Figure 2. Adjusted hazard ratios for the…
Figure 2. Adjusted hazard ratios for the composite endpoint myocardial infarction (MI), stroke, or death, in relation to CHADS2 or CHA2DS2-VASc scores, in patients with acute coronary syndrome.
The risk of MI, stroke, or death progressively increased with each unit increase in CHADS2 and CHA2DS2-VASc scores. The reference groups are patients with scores of 0. * And § are defined as p<0.001 vs. CHADS2 and CHA2DS2-VASc scores of 0, respectively.
Figure 3. Kaplan-Meier curves for the time…
Figure 3. Kaplan-Meier curves for the time to the composite endpoint of myocardial infarction (MI), stroke, or death, according to CHADS2 and CHA2DS2-VASc scores.
Survival analysis showed that a CHADS2 score of ≥2 was associated with a higher event rate than a score of <2 (p<0.001; log-rank test) (A). In addition, a CHA2DS2-VASc score of ≥2 was a significant predictor of adverse events (p<0.001; log-rank test) (B).
Figure 4. Receiver operating characteristic (ROC) curves…
Figure 4. Receiver operating characteristic (ROC) curves for CHADS2, CHA2DS2-VASc and GRACE scores predicting myocardial infarction (MI), stroke, or death.

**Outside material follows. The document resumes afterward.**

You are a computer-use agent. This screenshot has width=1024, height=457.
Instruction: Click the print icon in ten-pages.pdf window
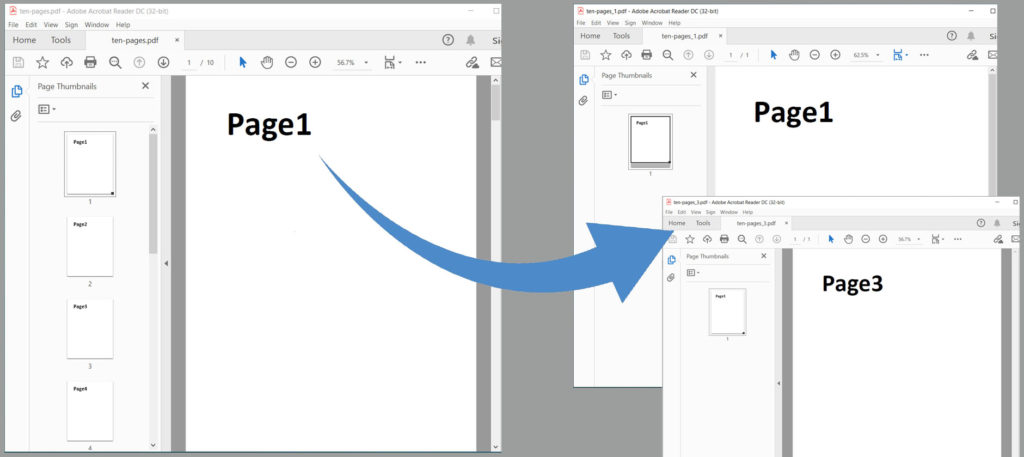coord(91,62)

Diagnostic performance in predicting MI, stroke, or death was better for CHA2DS2-VASc score than for CHADS2 score. The area under the ROC curve (AUC) increased from 0.66 to 0.70, and the difference was statistically significant (p<0.001). Besides, the diagnostic accuracy in predicting adverse events was better for GRACE score than for CHA2DS2-VASc score (AUC 0.74 vs. 0.70, p<0.001).
Figure 5. Flowchart of adverse event rates…
Figure 5. Flowchart of adverse event rates and risk scores in the patients with CHADS2 score of 0 or 1.
(A) Rate of MI, stroke, or death in patients with a CHADS2 score of 0 or 1, according to CHA2DS2-VASc score. The rate of myocardial infarction (MI), stroke, or death progressively increased, from 3.0% to 33.3%, with increasing CHA2DS2-VASc score. (B) The flowchart shows the rate of MI, stroke, or death in patients stratified by CHADS2 and CHA2DS2-VASc scores.